世間では男として通っているのに懐妊の事実を周囲に知られるわけにもいかず、思い悩んだ女君は宰の中将と相談をして本意ではないけれど宰の中将に囲ってもらうしかないと決断し、宰の中将が宇治に建てた屋敷にひっそり身を隠しそこで男児を出産します。

女君は、一時は女性の姿に戻り若君の世話をしながら宰の中将の帰りを待つ妻として静かに過ごしていました。

しかし、宰の中将の相変わらずの女好きの癖に腹立たしくもあきれた気持ちになり、また宮中で過ごした日々を忘れることもできず、このまま夫を待つだけの女ではいたくないと考え始めます。

そんな折、突然姿を消した右大将(女君)を宮中では誰もが心配し、父左大臣はあまりの悲しさに寝込んでしまいます。

悲しみに暮れる父を心配した尚侍(男君)は、体調を崩し床に臥せている父の看病と称して里帰りの許可をもらい、そこでこっそり男姿に戻って行方の知れない女君を探しに行きます。

一旦は宇治でお互いの姿を見届けたものの、男君と女君はすれ違ってしまいますが、その後、男君は以前女君が訪れたことがあると聞いた吉野の里を訪れて吉野の宮と出会います。

そして、吉野の宮の計らいにより二人は再会をはたします。

再会

再会した二人は、お互いの今までの経緯、そして今後をよくよく話し合いました。

容姿が驚くほどに似通っていたために入れ替わっても何とか周囲を欺けるであろうと、それぞれ男性女性としてのあるべき姿に戻り、女君は尚侍として男君は右大将として宮廷に戻ります。
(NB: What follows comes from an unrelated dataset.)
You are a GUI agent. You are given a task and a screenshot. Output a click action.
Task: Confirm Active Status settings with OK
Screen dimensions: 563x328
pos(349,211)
母は違うのにあまりにもそっくりな容姿であったため、二人が入れ替わって戻っても誰も疑う者はいませんでした。

再び逆転 本来の姿へ

女姿であった頃は人見知りで内気だった男君ですが、本来の姿に戻ってからは男らしく凛々しく、そして女性への関心も人並みの男として持ち合わせ、四の君とも夫婦仲を深めて子をもうけます。

また、吉野の宮の姉娘を妻として迎え、男装だった女君と懇意だった麗景澱の女とも、男君と入れ替わったことに気づかれぬまま関係を続け、子を授かります。

女君は尚侍として女東宮に仕えておりましたが、東宮に会いに来た帝に見初められます。女君の美しさが忘れられない帝は、ある夜女君の寝所に忍び込み関係を持ちます。

帝は女君が初めてでないことに驚きますが、それさえも気にならないほどに美しく艶やかな女君をとても愛しく思い片時も離さず、女君は帝の寵愛を一身に受けて男児(一宮)を出産し、中宮から女御を経て后になります。その後も、帝との間に二宮・三宮・姫宮をもうけ帝の愛を変わらず受け続けます。

ただ、女君はとても幸せな中、宇治に捨て置いてきてしまった我が子のことだけがずっと気がかりでいましたが、後に偶然若宮(息子)と会う機会があり立派に育った我が子に感慨を受けるのでした。

そして、母とは名乗ることはできませんが、若宮の成長をそっと見守ります。

若宮の方も后と合った時何かただならぬ感情を覚え、もしかしたらこの人が母かもしれないと心ひそかに思うのでした。

こうして男のようだった女君も、女のようだった男君も、取り換えた姿を本来の姿に戻したのちも、それぞれの性の立場で出世し愛をはぐくみ幸せな人生を送ります。

ただ、内大臣(もと宰の中将)だけは男装していた女君のことをいつまでも忘れきれず、時折恋しさに物思いにふけるのでした。